**Study text**
Marrow Reformed Church of Avon
About Church
A Gospel Without Conditions
We are committed to preaching the gospel in the tradition of the Marrow divines — Thomas Boston, the Erskines, and Edward Fisher — who contended for a free, unconditional offer of Christ to sinners as sinners. The warrant to believe is Christ himself as offered in the gospel, not the quality of one’s faith or repentance.
Full Assurance as the Norm
Chronic uncertainty about one’s standing before God is not theological humility — it is a failure to believe the gospel. We preach full assurance as the normal Christian experience. Those who are in Christ are fully accepted, fully loved, and fully secure — not because of anything they have done, but because of His finished work.
Precision in the Pulpit
We handle the law and the gospel with care — in the pulpit, in discipleship, in pastoral care. The law diagnoses; the gospel cures. The believer obeys not in order to be loved by God, but because they already are loved by God. Get this backwards and you have moralism. Get it right and you have the gospel.

[Stored items]
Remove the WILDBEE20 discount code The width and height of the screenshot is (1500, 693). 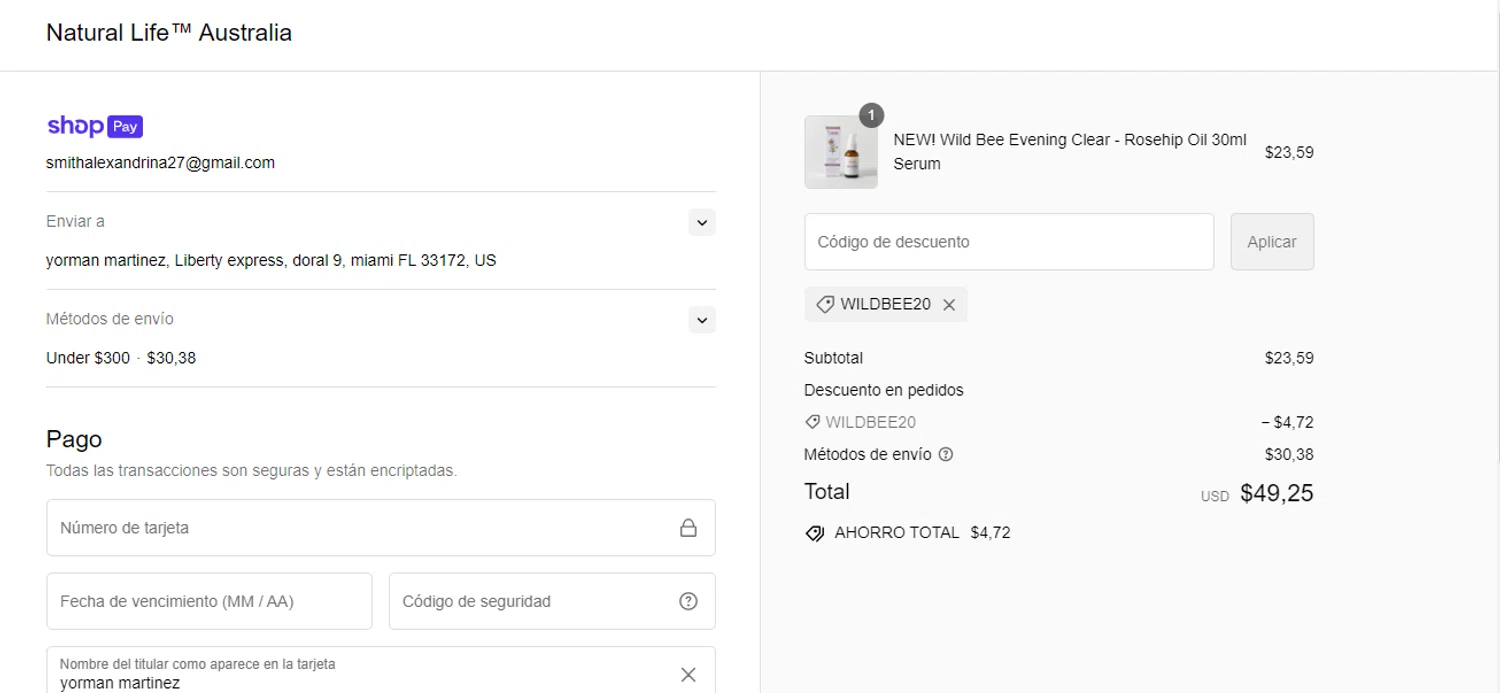coord(949,305)
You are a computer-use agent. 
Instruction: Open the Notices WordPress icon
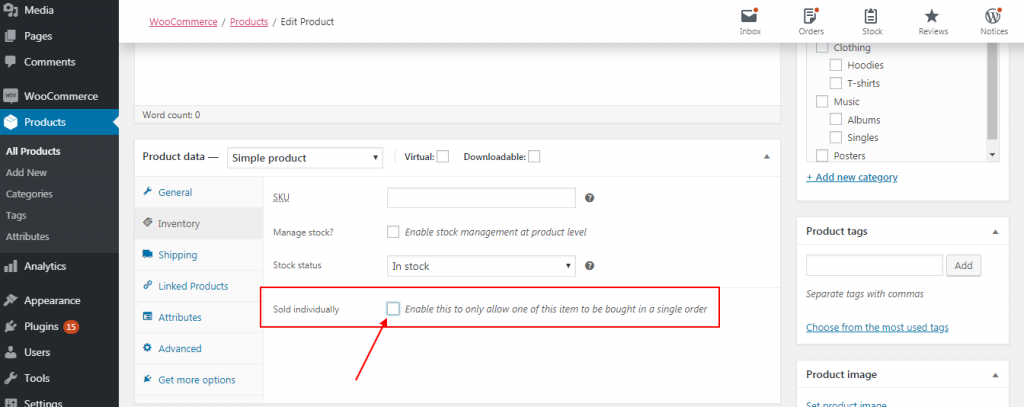click(x=993, y=16)
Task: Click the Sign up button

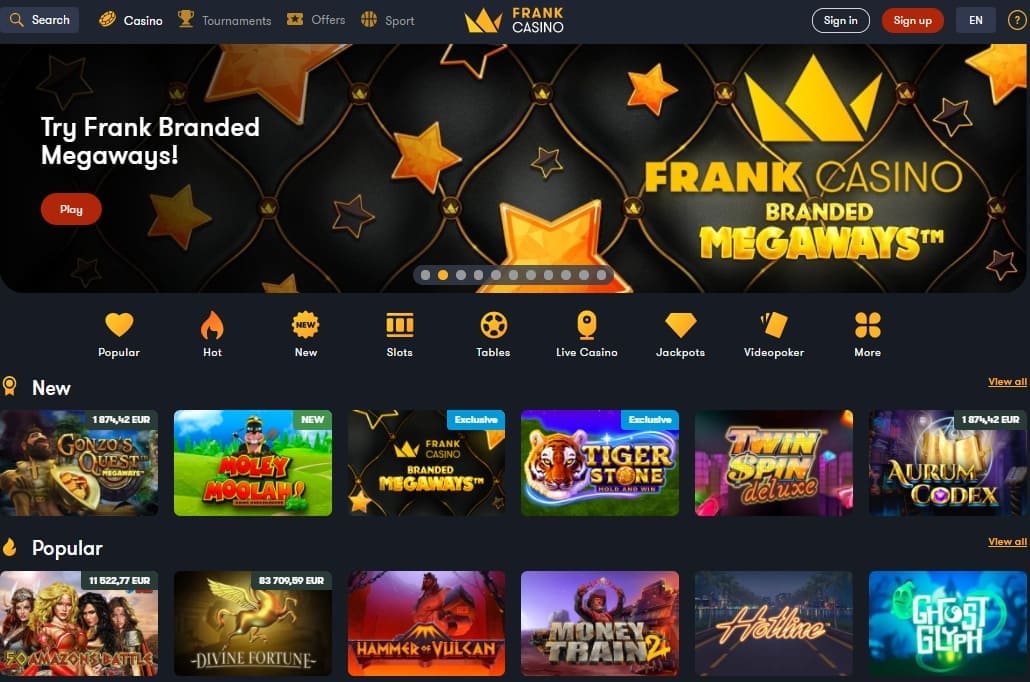Action: pyautogui.click(x=912, y=20)
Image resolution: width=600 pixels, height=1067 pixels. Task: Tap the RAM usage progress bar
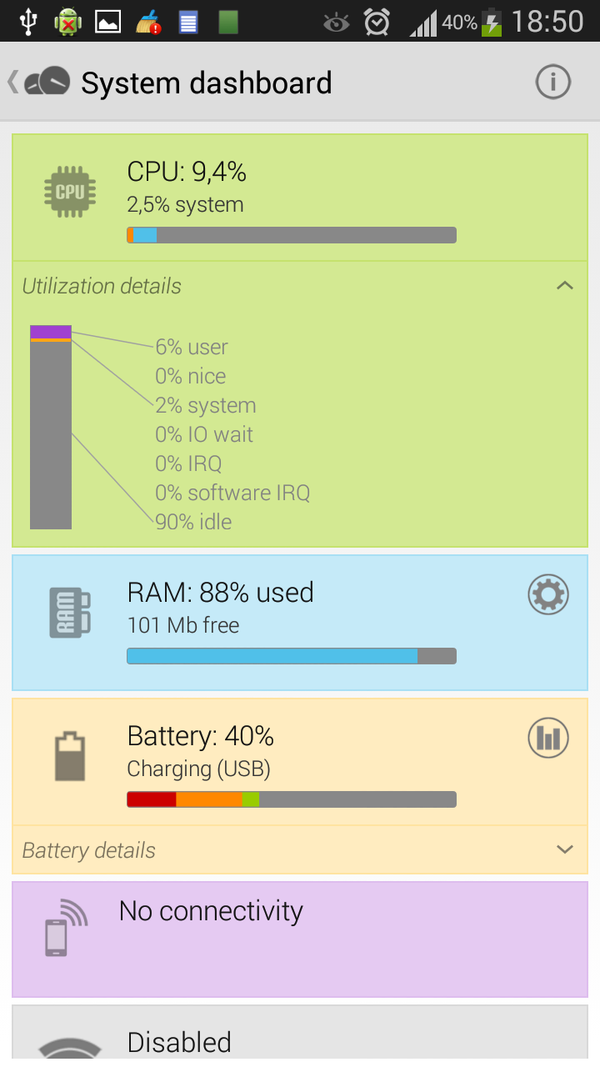(290, 656)
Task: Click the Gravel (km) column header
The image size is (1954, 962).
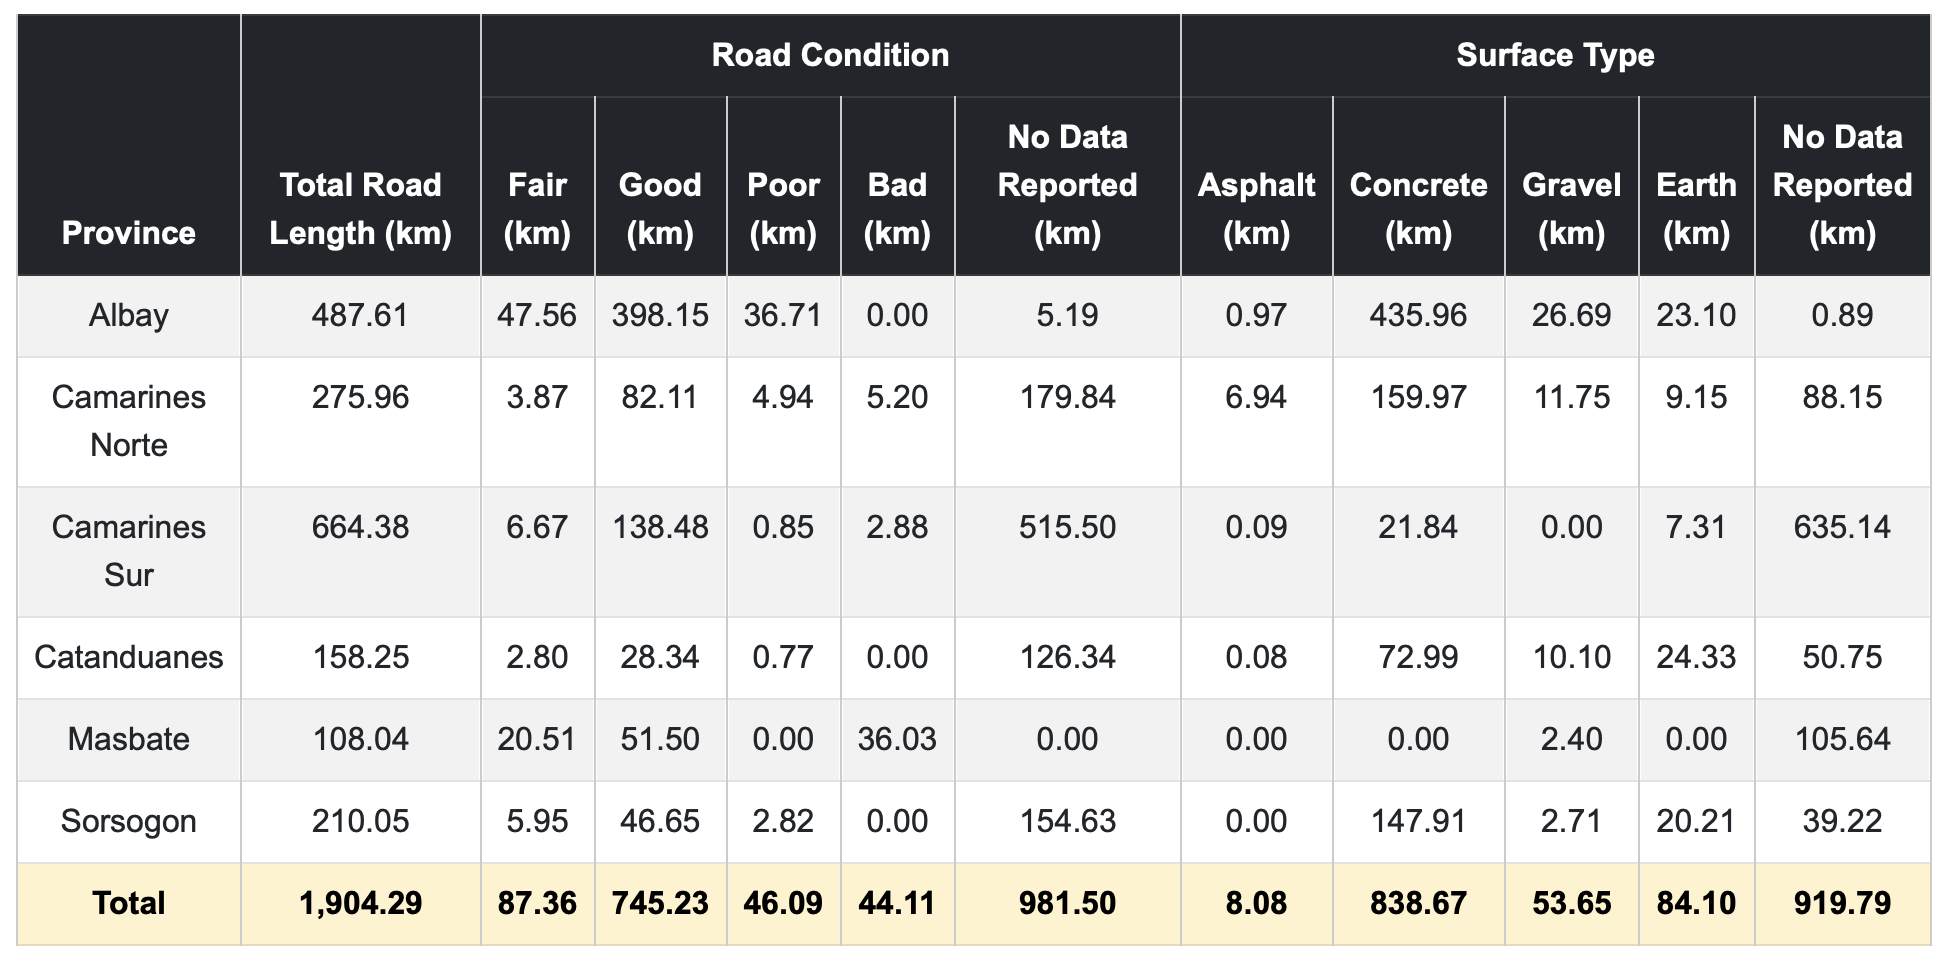Action: tap(1571, 209)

**How to complete this task**
Reproduce, word for word, the part of the church's About page that starts at "Precision in the" and ends after "have the gospel.".

**Solved problem**
Precision in the Pulpit
We handle the law and the gospel with care — in the pulpit, in discipleship, in pastoral care. The law diagnoses; the gospel cures. The believer obeys not in order to be loved by God, but because they already are loved by God. Get this backwards and you have moralism. Get it right and you have the gospel.